Re: [whatwg] WebVTT feedback (was Re: Video feedback)

2011-06-07 Thread Silvia Pfeiffer
Hi Philip, all,

On Tue, Jun 7, 2011 at 8:12 PM, Philip Jägenstedt  wrote:
> On Sat, 04 Jun 2011 17:05:55 +0200, Silvia Pfeiffer
>  wrote:
>
>>> On Mon, 3 Jan 2011, Philip J盲genstedt wrote:
>
> Silvia, is your mail client a bit funny with character encodings? (The UTF-8
> representation of U+00E4 is the same as the GBK representation of U+76F2.)

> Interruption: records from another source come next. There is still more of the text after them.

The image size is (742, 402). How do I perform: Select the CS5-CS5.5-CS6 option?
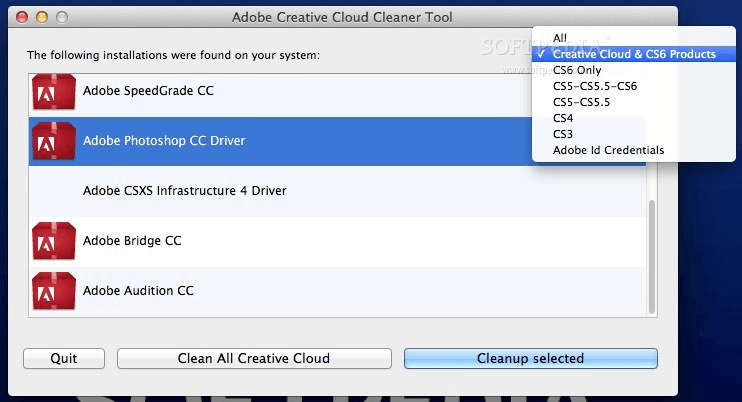coord(594,86)
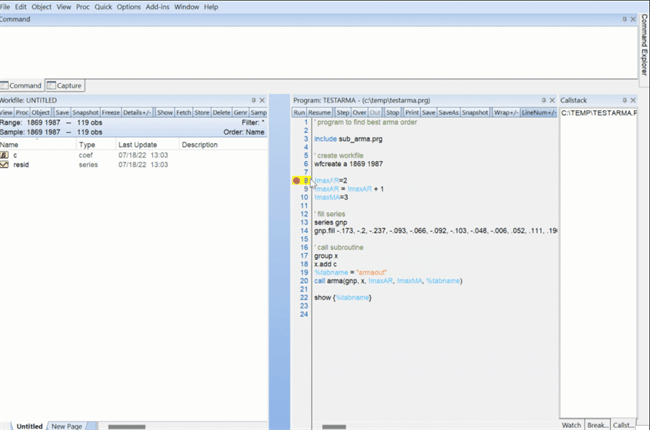Open the workfile Proc dropdown
This screenshot has width=650, height=430.
click(x=22, y=113)
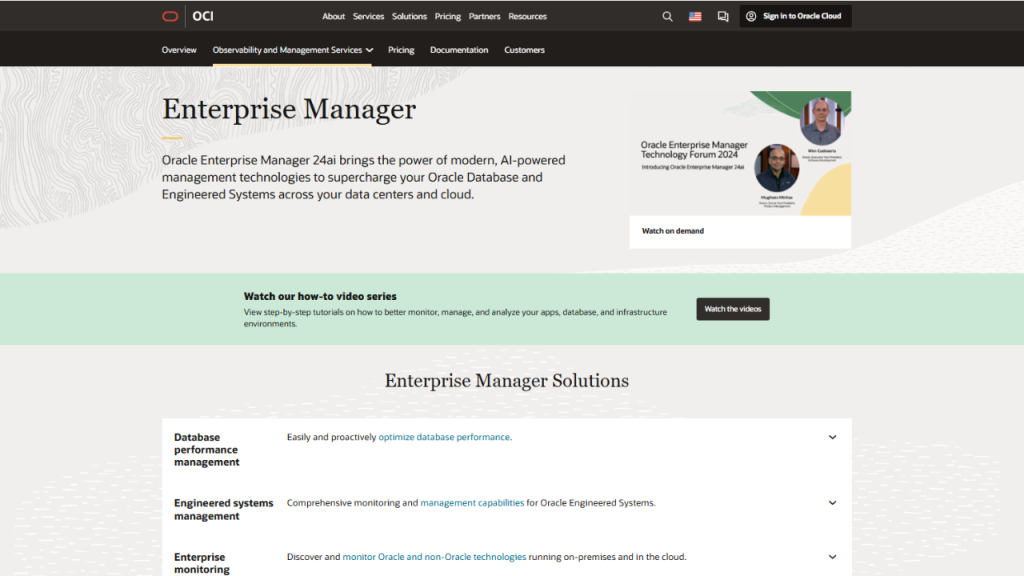Open the Solutions menu
This screenshot has width=1024, height=576.
tap(409, 16)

I'm using GMAIL, so if there is anything wrong, you'll have to report
it to Google. ;-)
Checking back, I actually received your name in Ian's email with that
funny encoding. I'm not sure it's gmail's fault for interpreting it in
this way or whether there was some information in email headers lost
during delivery or what else.


 > > * The "bad cue" handling is stricter than it should be. After
 > > collecting an id, the next line must be a timestamp line. Otherwise,
 > > we skip everything until a blank line, so in the following the
 > > parser would jump to "bad cue" on line "2" and skip the whole cue.
 > >
 > > 1
 > > 2
 > > 00:00:00.000 --> 00:00:01.000
 > > Bla
 > >
 > > This doesn't match what most existing SRT parsers do, as they simply
 > > look for timing lines and ignore everything else. If we really need
 > > to collect the id instead of ignoring it like everyone else, this
 > > should be more robust, so that a valid timing line always begins a
 > > new cue. Personally, I'd prefer if it is simply ignored and that we
 > > use some form of in-cue markup for styling hooks.
 >
 > The IDs are useful for referencing cues from script, so I haven't
 > removed them. I've also left the parsing as is for when neither the
 > first nor second line is a timing line, since that gives us a lot of
 > headroom for future extensions (we can do anything so long as the
 > second line doesn't start with a timestamp and "-->" and another
 > timestamp).

 In the case of feeding future extensions to current parsers, it's way
 better fallback behavior to simply ignore the unrecognized second line
 than to discard the entire cue. The current behavior seems unnecessarily
 strict and makes the parser more complicated than it needs to be. My
 preference is just ignore anything preceding the timing line, but even
 if we must have IDs it can still be made simpler and more robust than
 what is currently spec'ed.
>>>
>>> If we just ignore content until we hit a line that happens to look like a
>>> timing line, then we are much more constrained in what we can do in the
>>> future. For example, we couldn't introduce a "comment block" syntax,
>>> since
>>> any comment containing a timing line wouldn't be ignored. On the other
>>> hand if we keep the syntax as it is now, we can introduce a comment block
>>> just by having its first line include a "-->" but not have it match the
>>> timestamp syntax, e.g. by having it be "--> COMMENT" or some such.
>>>
>>> Looking at the parser more closely, I don't really see how doing anything
>>> more complex than skipping the block entirely would be simpler than what
>>> we have now, anyway.
>>
>> Yes, I think that can work. The pattern of a line with "-->" without
>> time markers is currently ignored, so we can introduce something with
>> it for special content like comments, style and default.
>
> This seems to have been Ian's assumption, but it's not what the spec says.
> Follow the steps in
> http://www.whatwg.org/specs/web-apps/current-work/multipage/the-iframe-element.html#parsing-0
>
> 32. If line contains the three-character substring "-->" (U+002D
> HYPHEN-MINUS, U+002D HYPHEN-MINUS, U+003E GREATER-THAN SIGN), then jump to
> the step labeled timings below.
>
> 40. Timings: Collect WebVTT cue timings and settings from line, using cue
> for the results. If that fails, jump to the step labeled bad cue.
>
> 54. Bad cue: Discard cue.
>
> (Followed by a loop to skip until the next empty line.)
>
> The effect is that that any line containing "-->" that is not a timing line
> causes everything up to the next newline to be ignored.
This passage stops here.